Bu milletin aynı coğrafyayı paylaştığı komşuları ve kardeşlerine sahip çıkmayı sürdüreceğine, kardeşleri ile gönül ve kader birliğini devam ettireceğine vurgu yapan Cumhurbaşkanı Erdoğan, konuşmasına şu değerlendirmelerle devam etti: “Varsa aynı bedelleri ödemeyi göze alan, buyursun gelsin, biz onlarla da komşuluk yapmaktan imtina etmeyiz. Ama, ‘Ben bedel ödemem, sadece çıkarıma bakarım” diyorlarsa, kusura bakmasınlar onlar çok yanlış yerdeler. Ordularınız, silahlarınız, ekonomik gücünüz ne kadar büyük olursa olsun, bir süre sonra bu coğrafyada hiçbiri de işe yaramaz hale gelir. Çünkü bu 780 bin kilometrelik vatan toprakları, gelmenin kolay, tutunmanın zor olduğu bir yer. Kalpleri fethetmedikten sonra şehirleri, limanları işgal etmişsiniz, ne fayda… Biz, kalelerle birlikte, hatta kalelerden önce kalpleri fethettiğimiz için bin yıldır buradayız.”
Bu gerçekleri anlamayanların, Türkiye’ye hala kimin dostu, kimin düşmanı olduğunu dikte etmeye çalıştığını vurgulayan Cumhurbaşkanı Erdoğan, “Biz dostumuzu da, düşmanımızı da gayet iyi biliyoruz. Asıl onlar, arkalarında durduklarından hangilerinin dost, hangilerinin düşman olduğunun farkında değiller. Bunu bir gün mutlaka öğreneceklerdir; ama nasıl bir bedelin karşılığında öğreneceklerdir, onu yaşayıp göreceğiz” diye ekledi.

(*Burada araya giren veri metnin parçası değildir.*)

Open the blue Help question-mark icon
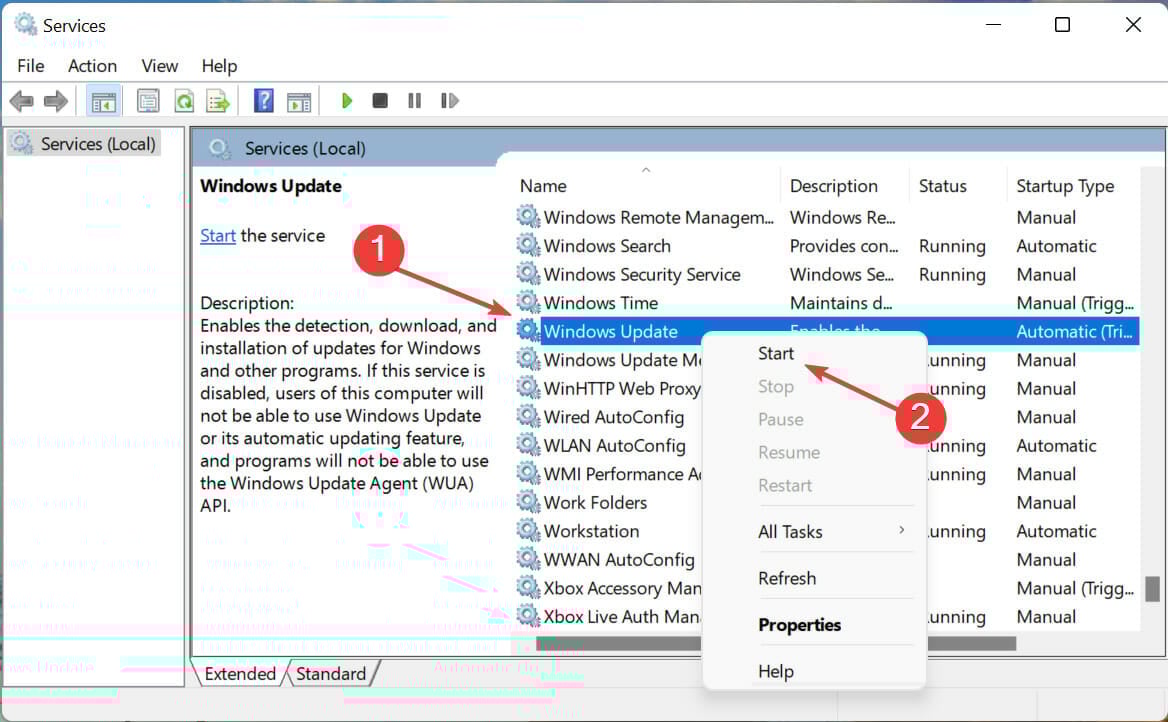[264, 101]
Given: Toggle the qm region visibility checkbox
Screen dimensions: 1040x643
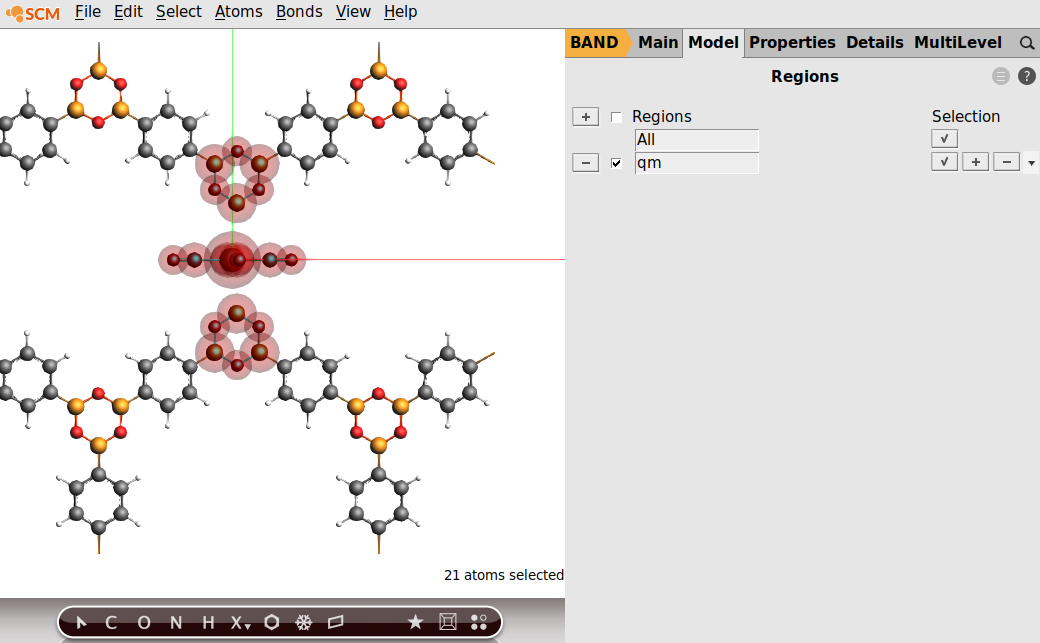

“TÜRKİYE ASLA SAVAŞ YANLISI VE HEVESLİSİ BİR ÜLKE DEĞİL”
Türkiye’nin asla savaş yanlısı ve heveslisi bir ülke olmadığını bildiren Cumhurbaşkanı Erdoğan, Türkiye’nin dünyada 17’nci büyük ekonomisi olmasına rağmen insani kalkınma yardımlarında 3’üncü sırada, millî gelire göre orantılandığında birinci sırada olduğunu kaydetti. Türkiye’nin yardımlarının, sömürge niyetini ve hevesini kapatmaya yönelik yardımlar olmadığını, hasbi, samimi ve karşılıksız olduğunu dile getiren Cumhurbaşkanı Erdoğan, “Rus uçağını düşürmeseydiniz, işler bu dereceye gelmezdi” sözünün yanlışlığına değinde ve ekledi: “Peki, niçin Rusya’ya dönülüp, “Türkiye’nin sınırlarını ihlal etmeseydiniz, işler bu hale gelmezdi” denmiyor?”
Konuşmasının son bölümünde Erzurumlu İbrahim Hakkı Hazretlerinin, “Hak şerleri hayreyler / Zannetme ki gayr eyler / Arif anı seyreyler / Mevla görelim neyler / Neylerse güzel eyler” dizelerini alıntılayan Cumhurbaşkanı Erdoğan, Cumhurbaşkanlığı Külliyesi’ni teşriflerinden dolayı muhtarlara teşekkür etti, kendilerinden mahalle ve köylerindekilere selam ve muhabbetlerini iletmelerini istedi.